Respondent was seventeen years old at the time of the accident, resided with his father and mother on a farm about seven miles east of Lena, and attended the rural schools in that community where he had reached the tenth grade. About 8:00 P. M. on the night of the accident, he and two companions, Bernard Long and John Wooten, who resided in the same community and were approximately the same age as respondent, drove from their homes to attend a dance at Varnville. After attending the dance, they left Varnville shortly after midnight and went to Fairfax to get something to eat. Fairfax was the nearest town which had a restaurant open at this hour. They ate sandwiches and drank coca-colas and started home about 1:30 A. M. by way of Estill and Lena. Long, who owned the Chevrolet Coupe, was driving; Wooten was sitting in the middle and respondent on the right side. The road between Estill and Lena is a paved, heavily traveled highway, extending east and west, and for some distance on each side of Lena is straight and level. In driving from Estill to Lena these boys were traveling in an easterly direction. There is no contention that they were under the influence of intoxicants of any kind. In approaching the village of Lena they were traveling approximately 35 miles an hour. The car was in good mechanical condition.

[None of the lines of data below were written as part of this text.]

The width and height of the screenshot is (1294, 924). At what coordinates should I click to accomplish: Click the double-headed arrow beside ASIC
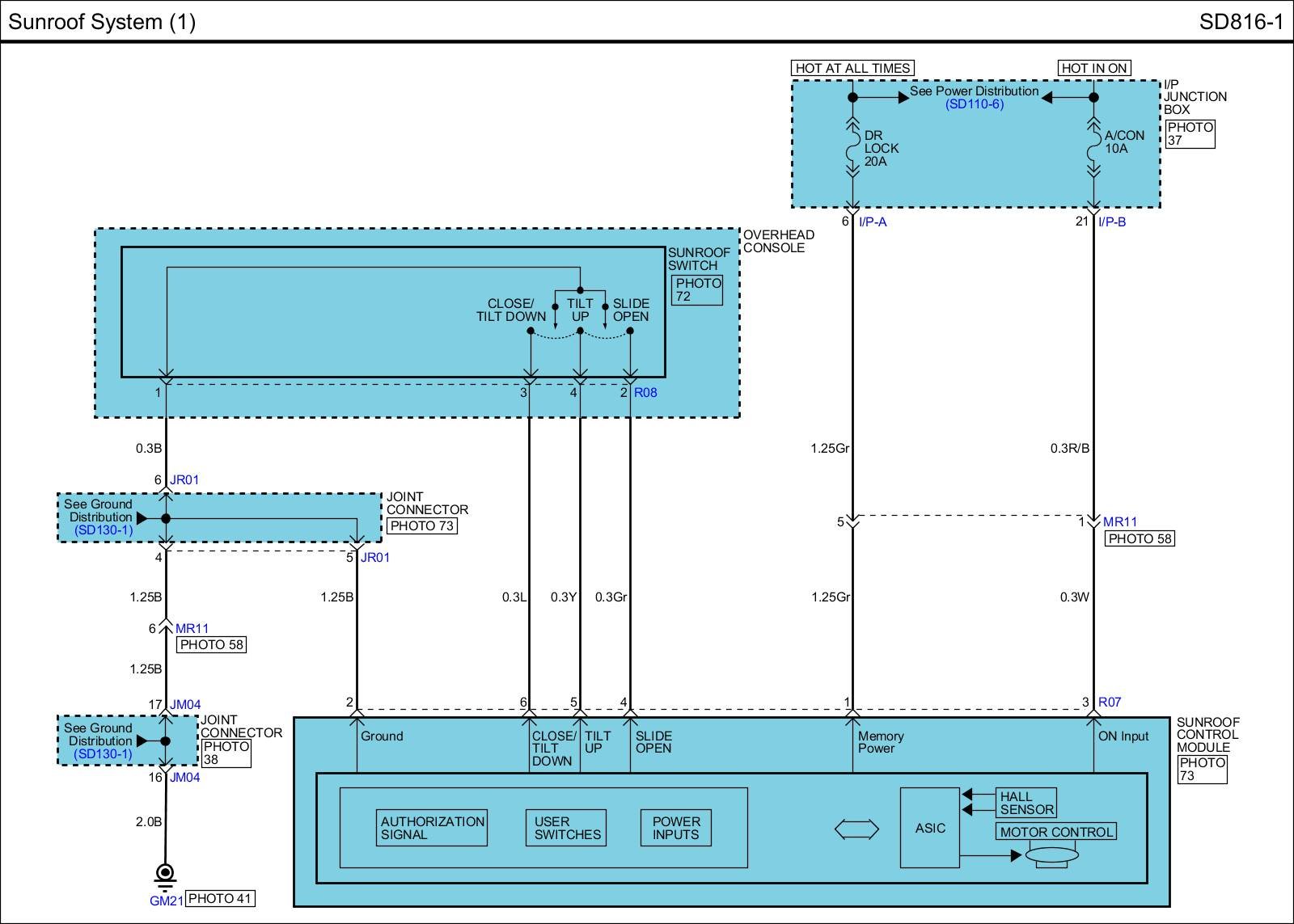856,829
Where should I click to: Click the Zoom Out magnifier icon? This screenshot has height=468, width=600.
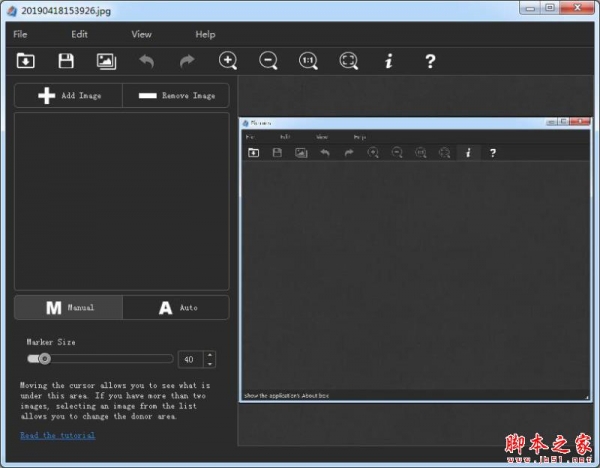click(x=268, y=61)
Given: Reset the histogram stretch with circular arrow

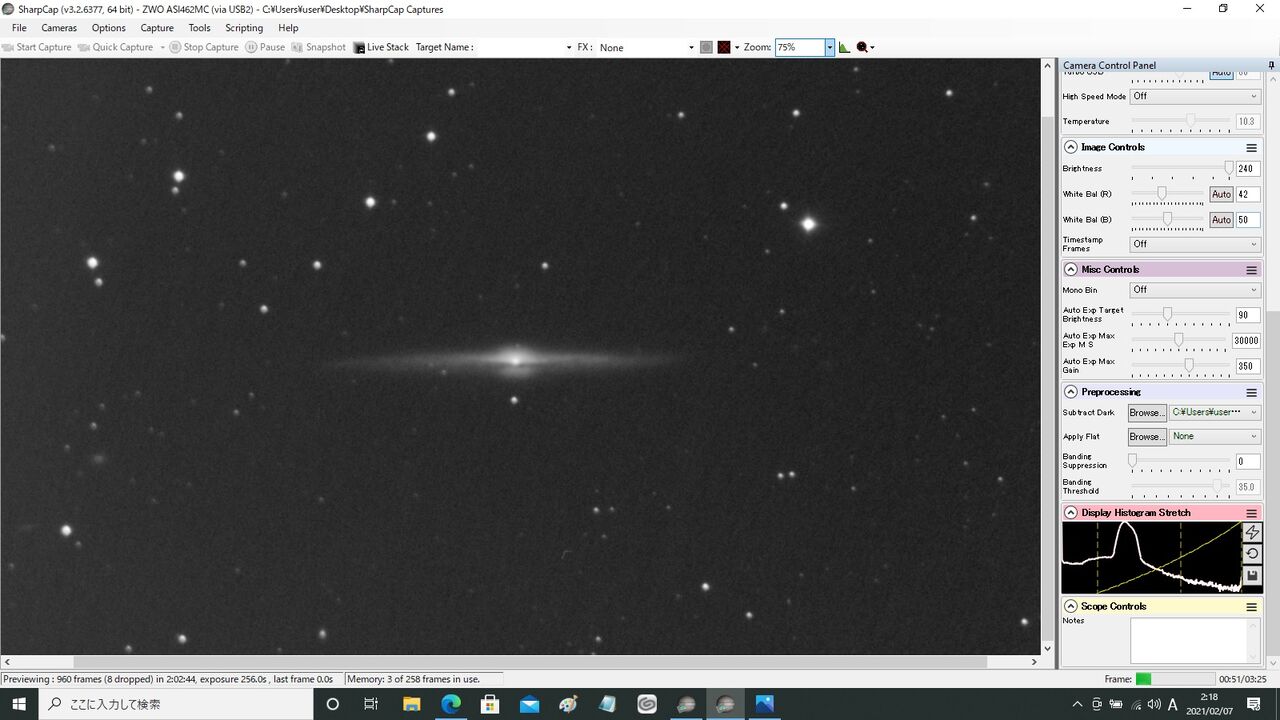Looking at the screenshot, I should (x=1252, y=554).
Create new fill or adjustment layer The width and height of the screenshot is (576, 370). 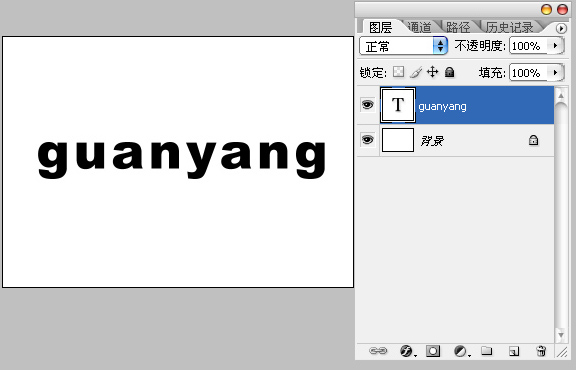point(461,351)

This highway intersects the tracks of appellant in the village of Lena at approximately right angles. The railroad line runs north and south and is straight for more than a mile in each direction from the village. There are two parallel tracks, a main line which is first reached by one traveling in the direction respondent was going, and a side track which is 8 or 10 feet east of the main line. In approaching the crossing in the direction traveled by these boys, the view to the left is obstructed by a filling station, the depot and a water tank until one gets within about 15 or 20 feet of the crossing, at which point there is an unobstructed view of the tracks for a distance of more than one-half mile in each direction. All of these boys had traveled this highway at frequent intervals and were thoroughly familiar with the crossing and its surroundings.

The night in question was dark. As respondent and his companions approached the crossing, they reduced the speed of the car when at a distance of about 50 yards from the crossing. About this time another car, going in the same direction, passed them and proceeded across the tracks. When respondent's car was about 25 or 30 feet from the crossing and about to stop, still another car, going in the opposite direction, came across the tracks and passed. After meeting this car, respondent's car was driven about five feet farther and brought to a complete stop at a point approximately 20 feet from the crossing. Both the driver and respondent looked in both directions and listened for approaching trains, and seeing or hearing none, then proceeded to cross the tracks while continuing to keep a proper lookout. They passed over the main line, and when between the tracks of the main line and the siding first saw a box car on the end of a train backing in a southerly direction. The driver of the car could not estimate exactly how far he was from the end of the train when he first saw it, but feeling he did not have time to stop the car, swerved to the right to avoid a collision, and the automobile collided with the side of the box car on the rear end of the train. As a result of the collision respondent suffered certain personal injuries which will be hereinafter referred to. The record does not disclose the exact speed of the train, but there is some testimony that it was running between 10 and 15 miles per hour. The statutory crossing signals were not given. The end of the train was unlighted. There was no flagman stationed at the crossing and no notice or warning whatsoever was given of the approach of the train, which was being backed on a dark night without any lights or markers whatsoever.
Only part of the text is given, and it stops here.